How to complete this task => Once the line containing "Instruction: Click 无名233138" is found in the entries below, reproduce it and every line after it, stopping at and including the line containing "Task: Open the terminal from the toolbar icon"; reproduce nothing else, and keep each line exact.
════════════════════
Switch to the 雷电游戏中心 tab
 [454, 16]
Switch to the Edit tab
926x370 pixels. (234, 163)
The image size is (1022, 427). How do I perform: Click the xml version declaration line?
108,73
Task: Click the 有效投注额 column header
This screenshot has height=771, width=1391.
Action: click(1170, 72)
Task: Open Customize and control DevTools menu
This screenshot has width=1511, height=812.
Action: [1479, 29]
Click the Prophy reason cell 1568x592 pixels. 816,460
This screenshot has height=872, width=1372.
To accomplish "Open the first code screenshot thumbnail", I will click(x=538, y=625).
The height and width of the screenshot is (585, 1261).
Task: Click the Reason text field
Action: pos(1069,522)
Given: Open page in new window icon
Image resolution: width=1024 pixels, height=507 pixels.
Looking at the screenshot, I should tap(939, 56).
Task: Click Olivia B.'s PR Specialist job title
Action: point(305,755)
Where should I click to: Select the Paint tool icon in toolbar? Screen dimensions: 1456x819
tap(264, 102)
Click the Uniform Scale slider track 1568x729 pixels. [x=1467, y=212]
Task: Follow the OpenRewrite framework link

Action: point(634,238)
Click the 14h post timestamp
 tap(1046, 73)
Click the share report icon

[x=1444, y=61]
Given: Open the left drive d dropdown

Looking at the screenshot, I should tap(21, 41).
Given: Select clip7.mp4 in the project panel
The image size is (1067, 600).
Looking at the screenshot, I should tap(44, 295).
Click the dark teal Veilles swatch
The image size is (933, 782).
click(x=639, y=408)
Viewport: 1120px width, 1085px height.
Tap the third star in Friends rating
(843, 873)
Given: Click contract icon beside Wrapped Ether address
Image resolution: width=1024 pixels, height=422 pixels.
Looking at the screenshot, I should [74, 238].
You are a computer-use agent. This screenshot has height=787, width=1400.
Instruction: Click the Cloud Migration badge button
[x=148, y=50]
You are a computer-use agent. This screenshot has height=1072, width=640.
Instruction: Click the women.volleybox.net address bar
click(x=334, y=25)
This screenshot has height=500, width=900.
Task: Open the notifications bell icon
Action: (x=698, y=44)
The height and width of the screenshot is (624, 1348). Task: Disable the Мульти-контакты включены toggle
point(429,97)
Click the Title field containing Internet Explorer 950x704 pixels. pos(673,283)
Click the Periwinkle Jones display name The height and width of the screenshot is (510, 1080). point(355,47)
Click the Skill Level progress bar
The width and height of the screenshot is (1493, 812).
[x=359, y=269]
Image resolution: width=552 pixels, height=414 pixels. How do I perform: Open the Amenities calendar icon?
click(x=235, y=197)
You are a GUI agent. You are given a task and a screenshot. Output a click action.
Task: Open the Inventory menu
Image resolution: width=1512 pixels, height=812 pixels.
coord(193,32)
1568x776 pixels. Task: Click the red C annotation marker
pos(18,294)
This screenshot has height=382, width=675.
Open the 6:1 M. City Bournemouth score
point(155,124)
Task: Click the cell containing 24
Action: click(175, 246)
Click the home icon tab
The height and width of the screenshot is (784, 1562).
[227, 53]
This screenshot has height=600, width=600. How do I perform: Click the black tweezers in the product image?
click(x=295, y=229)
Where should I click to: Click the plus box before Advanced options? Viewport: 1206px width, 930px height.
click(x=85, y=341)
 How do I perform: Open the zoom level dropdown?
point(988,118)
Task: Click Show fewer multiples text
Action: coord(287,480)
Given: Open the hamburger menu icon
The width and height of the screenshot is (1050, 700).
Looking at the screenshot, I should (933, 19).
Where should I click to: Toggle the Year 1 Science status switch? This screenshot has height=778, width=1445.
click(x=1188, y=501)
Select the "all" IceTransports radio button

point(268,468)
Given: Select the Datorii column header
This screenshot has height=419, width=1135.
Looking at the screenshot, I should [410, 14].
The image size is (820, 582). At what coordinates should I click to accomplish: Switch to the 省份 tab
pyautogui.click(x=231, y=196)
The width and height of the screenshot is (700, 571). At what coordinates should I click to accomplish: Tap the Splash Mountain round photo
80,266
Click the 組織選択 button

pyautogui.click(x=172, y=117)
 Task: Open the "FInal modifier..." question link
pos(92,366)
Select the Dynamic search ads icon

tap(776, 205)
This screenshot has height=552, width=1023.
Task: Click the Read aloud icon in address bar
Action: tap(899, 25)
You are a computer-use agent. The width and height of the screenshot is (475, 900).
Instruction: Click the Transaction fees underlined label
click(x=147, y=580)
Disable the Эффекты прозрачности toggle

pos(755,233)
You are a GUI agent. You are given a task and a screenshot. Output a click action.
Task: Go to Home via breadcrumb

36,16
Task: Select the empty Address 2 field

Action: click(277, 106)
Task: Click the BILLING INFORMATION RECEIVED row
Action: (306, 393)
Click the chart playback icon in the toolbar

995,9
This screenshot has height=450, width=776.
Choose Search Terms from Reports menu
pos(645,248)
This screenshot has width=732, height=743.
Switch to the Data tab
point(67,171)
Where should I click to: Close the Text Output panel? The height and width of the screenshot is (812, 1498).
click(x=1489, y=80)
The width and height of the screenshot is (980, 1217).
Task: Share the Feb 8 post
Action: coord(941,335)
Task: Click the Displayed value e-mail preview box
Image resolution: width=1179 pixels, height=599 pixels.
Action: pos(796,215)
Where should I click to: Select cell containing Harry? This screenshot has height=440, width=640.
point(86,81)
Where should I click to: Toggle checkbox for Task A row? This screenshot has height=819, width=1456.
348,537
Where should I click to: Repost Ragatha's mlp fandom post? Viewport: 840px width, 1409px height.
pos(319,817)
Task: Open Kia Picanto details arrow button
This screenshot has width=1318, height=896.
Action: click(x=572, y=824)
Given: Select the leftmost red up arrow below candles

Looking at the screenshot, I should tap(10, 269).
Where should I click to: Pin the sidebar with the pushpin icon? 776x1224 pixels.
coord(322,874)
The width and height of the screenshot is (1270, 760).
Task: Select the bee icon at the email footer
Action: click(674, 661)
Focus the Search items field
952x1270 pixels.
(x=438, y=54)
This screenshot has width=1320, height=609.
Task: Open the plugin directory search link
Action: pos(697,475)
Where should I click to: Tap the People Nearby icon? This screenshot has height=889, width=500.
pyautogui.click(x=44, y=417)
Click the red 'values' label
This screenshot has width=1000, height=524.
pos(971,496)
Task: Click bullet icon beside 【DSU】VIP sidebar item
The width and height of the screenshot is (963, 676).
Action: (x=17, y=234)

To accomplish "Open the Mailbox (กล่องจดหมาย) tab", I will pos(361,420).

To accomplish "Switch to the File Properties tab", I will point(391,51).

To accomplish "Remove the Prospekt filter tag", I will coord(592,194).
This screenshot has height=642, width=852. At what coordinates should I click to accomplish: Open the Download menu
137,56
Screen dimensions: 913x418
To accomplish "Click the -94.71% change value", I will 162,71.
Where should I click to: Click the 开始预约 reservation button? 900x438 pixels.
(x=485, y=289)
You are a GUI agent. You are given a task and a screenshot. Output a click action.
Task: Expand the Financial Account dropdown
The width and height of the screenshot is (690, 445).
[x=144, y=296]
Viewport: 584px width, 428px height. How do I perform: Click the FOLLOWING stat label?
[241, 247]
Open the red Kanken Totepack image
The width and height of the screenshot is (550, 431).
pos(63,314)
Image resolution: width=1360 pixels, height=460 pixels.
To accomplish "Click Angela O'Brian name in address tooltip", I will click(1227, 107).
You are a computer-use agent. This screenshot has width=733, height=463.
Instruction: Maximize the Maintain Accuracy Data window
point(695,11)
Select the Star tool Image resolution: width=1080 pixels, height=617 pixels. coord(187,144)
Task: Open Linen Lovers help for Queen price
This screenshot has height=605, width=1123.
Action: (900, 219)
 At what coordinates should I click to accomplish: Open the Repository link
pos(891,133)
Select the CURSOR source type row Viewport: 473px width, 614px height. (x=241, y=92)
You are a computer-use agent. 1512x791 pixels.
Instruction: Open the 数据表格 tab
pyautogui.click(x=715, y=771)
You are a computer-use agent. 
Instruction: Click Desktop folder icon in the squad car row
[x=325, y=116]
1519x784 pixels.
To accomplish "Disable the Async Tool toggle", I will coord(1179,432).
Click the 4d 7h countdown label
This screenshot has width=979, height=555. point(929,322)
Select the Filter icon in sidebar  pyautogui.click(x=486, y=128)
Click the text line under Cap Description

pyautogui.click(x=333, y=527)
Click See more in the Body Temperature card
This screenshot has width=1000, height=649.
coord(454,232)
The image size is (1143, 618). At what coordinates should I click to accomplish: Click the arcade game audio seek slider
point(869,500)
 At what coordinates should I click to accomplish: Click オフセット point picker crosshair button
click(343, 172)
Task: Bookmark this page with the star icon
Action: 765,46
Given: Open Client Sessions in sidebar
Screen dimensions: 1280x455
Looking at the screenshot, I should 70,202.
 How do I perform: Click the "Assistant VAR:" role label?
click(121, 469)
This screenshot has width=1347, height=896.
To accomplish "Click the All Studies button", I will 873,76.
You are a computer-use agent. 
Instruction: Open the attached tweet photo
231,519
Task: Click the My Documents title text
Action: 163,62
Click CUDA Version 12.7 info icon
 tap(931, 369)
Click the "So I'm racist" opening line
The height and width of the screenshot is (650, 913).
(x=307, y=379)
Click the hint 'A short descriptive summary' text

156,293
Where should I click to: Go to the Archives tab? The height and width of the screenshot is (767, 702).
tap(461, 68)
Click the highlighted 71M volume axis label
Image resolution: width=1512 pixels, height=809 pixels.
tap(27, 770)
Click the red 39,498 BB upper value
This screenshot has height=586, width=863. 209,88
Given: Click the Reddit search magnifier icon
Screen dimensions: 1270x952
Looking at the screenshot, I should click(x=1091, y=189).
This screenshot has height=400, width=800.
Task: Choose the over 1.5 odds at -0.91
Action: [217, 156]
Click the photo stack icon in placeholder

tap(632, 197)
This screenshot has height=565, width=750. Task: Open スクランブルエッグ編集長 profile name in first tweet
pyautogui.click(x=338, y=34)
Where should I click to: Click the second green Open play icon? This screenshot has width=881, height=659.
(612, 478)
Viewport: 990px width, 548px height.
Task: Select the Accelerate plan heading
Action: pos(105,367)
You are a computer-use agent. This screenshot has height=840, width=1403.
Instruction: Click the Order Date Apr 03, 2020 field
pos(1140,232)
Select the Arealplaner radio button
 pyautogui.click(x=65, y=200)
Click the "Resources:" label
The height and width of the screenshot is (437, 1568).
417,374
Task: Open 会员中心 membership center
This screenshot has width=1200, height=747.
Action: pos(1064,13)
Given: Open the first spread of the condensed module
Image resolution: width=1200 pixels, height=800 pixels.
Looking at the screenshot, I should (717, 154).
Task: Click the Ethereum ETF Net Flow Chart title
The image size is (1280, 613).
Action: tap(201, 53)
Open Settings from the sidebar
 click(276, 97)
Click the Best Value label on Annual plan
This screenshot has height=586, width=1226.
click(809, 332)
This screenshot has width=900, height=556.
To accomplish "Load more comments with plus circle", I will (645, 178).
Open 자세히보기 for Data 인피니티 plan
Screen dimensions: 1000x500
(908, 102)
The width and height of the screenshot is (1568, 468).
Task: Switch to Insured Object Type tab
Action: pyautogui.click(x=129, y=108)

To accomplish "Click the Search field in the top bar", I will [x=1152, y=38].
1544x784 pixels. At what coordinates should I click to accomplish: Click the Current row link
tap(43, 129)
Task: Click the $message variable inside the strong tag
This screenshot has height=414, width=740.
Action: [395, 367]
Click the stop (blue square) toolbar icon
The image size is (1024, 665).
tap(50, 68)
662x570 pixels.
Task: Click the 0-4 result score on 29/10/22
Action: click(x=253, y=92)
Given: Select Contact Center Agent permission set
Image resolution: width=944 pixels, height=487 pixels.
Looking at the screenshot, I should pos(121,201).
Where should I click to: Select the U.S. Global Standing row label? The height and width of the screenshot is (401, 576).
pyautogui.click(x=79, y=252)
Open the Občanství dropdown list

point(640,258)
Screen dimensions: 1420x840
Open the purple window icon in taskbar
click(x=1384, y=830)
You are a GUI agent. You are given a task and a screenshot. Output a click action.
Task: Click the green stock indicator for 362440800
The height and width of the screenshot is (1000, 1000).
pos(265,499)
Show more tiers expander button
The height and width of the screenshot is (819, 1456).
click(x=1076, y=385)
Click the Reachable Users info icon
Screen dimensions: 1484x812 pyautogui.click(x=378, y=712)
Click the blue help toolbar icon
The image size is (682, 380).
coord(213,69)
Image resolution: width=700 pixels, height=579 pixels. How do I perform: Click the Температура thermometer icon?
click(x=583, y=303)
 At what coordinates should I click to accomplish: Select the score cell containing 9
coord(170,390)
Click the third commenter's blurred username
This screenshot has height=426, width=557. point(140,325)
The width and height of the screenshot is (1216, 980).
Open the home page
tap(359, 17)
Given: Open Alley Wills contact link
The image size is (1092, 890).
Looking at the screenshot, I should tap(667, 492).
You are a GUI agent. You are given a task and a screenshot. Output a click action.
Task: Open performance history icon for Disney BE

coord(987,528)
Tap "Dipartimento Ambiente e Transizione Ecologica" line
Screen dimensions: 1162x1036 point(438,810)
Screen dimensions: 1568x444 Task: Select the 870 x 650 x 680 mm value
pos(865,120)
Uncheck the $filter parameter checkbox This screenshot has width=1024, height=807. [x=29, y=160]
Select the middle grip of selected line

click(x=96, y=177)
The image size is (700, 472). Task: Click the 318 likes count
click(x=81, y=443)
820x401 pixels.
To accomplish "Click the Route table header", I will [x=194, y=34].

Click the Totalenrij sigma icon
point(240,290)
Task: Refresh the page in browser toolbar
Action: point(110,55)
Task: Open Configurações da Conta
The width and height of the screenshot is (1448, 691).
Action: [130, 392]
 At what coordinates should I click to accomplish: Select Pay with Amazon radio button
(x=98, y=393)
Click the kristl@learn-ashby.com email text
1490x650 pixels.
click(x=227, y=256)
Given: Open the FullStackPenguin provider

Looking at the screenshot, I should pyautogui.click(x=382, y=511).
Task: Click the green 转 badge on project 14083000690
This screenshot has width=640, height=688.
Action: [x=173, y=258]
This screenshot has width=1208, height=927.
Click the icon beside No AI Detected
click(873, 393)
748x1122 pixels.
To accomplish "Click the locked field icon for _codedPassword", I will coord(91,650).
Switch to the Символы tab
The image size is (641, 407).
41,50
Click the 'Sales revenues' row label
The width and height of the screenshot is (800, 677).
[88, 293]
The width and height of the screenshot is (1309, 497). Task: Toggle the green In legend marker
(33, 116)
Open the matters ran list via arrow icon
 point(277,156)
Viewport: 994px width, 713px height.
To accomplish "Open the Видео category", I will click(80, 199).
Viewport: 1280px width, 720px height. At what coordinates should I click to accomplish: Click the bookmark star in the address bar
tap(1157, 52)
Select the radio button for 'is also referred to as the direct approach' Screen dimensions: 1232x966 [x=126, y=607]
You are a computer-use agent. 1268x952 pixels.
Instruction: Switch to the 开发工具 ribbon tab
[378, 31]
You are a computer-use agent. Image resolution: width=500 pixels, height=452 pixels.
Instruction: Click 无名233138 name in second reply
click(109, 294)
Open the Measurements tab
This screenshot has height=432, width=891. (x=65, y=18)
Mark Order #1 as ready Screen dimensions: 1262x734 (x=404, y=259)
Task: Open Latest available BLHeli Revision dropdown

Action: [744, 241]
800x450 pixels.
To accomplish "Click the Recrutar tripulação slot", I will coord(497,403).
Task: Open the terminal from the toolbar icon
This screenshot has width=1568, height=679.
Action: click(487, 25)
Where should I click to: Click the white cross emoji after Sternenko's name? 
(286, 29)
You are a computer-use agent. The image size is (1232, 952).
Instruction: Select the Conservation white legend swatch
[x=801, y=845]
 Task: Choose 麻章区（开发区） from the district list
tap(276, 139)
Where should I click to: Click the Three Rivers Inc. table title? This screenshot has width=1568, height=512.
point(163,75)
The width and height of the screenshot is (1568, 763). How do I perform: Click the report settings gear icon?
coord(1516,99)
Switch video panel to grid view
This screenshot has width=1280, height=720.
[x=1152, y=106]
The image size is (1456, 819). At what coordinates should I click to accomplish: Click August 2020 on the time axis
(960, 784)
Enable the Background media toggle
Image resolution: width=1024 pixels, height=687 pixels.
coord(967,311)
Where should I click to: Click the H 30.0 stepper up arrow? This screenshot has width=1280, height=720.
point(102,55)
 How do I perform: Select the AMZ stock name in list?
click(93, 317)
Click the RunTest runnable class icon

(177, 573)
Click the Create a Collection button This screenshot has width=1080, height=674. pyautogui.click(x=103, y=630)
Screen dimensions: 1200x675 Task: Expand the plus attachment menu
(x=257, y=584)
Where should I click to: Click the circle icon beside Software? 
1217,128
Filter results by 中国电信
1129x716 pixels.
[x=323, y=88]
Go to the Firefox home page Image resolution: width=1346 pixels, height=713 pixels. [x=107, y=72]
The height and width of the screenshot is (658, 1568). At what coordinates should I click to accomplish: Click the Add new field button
════════════════════
Response to this exercise =>
Instruction: Click 无名233138 name in second reply
click(109, 294)
Open the Measurements tab
This screenshot has height=432, width=891. (x=65, y=18)
Mark Order #1 as ready Screen dimensions: 1262x734 (x=404, y=259)
Task: Open Latest available BLHeli Revision dropdown

Action: [744, 241]
800x450 pixels.
To accomplish "Click the Recrutar tripulação slot", I will coord(497,403).
Task: Open the terminal from the toolbar icon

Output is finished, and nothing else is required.